▸ SET PROBLEM: Please locate every row below that contains the string "card" and copy each of those rows in full. Treat uppercase and lowercase letters as different.
----- DATA TO USE
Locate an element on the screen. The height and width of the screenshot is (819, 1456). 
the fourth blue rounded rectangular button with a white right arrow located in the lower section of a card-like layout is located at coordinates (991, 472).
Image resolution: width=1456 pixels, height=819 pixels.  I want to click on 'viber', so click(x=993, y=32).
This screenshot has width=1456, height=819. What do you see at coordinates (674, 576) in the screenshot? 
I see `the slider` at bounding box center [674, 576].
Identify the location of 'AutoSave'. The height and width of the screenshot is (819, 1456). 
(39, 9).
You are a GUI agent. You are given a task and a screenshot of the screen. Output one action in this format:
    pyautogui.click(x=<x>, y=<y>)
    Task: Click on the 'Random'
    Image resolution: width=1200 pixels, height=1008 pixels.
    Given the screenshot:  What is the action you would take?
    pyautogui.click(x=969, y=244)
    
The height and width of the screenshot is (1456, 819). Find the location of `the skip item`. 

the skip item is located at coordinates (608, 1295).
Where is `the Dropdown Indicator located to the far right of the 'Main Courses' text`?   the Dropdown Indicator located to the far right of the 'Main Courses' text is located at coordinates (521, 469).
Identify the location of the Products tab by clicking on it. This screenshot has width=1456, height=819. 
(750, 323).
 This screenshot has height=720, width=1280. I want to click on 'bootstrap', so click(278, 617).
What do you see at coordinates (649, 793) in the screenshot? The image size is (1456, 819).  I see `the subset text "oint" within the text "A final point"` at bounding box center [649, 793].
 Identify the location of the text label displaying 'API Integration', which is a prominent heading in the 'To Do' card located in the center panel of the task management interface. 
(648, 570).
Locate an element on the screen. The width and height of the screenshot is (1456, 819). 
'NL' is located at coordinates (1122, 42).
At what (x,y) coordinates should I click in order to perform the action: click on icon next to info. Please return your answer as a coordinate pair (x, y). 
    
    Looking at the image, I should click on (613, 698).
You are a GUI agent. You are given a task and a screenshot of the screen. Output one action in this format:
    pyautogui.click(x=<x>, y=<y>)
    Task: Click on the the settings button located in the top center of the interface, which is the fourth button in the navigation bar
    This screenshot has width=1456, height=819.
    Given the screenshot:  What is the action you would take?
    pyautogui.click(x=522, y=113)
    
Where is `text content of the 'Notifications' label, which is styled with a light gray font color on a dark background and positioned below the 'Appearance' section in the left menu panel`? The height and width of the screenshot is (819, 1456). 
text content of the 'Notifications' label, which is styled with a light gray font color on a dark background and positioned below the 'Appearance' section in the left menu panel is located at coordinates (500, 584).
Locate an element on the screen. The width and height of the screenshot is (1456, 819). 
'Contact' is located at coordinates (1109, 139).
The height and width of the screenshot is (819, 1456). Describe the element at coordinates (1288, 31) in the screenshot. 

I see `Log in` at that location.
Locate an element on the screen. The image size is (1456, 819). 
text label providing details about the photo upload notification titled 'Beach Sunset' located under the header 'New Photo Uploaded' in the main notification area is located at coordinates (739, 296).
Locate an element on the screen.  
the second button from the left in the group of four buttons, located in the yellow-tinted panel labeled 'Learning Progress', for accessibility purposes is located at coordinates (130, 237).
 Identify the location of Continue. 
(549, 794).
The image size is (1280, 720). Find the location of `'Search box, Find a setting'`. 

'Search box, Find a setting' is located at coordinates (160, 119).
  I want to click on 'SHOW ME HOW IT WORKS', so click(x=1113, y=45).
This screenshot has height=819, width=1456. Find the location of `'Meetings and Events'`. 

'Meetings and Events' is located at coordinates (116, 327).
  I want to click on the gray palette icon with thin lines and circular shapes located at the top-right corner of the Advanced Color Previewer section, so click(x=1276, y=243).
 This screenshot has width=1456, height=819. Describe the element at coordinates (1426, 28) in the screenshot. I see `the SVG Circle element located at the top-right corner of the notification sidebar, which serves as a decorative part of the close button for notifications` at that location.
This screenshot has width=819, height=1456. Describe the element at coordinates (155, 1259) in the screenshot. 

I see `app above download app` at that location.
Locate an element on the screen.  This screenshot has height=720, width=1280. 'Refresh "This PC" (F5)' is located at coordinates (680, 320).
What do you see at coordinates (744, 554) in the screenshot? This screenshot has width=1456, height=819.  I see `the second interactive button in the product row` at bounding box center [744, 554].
----------
▸ OUTPUT FOR THIS TASK:
the fourth blue rounded rectangular button with a white right arrow located in the lower section of a card-like layout is located at coordinates (991, 472).
 Identify the location of the text label displaying 'API Integration', which is a prominent heading in the 'To Do' card located in the center panel of the task management interface. 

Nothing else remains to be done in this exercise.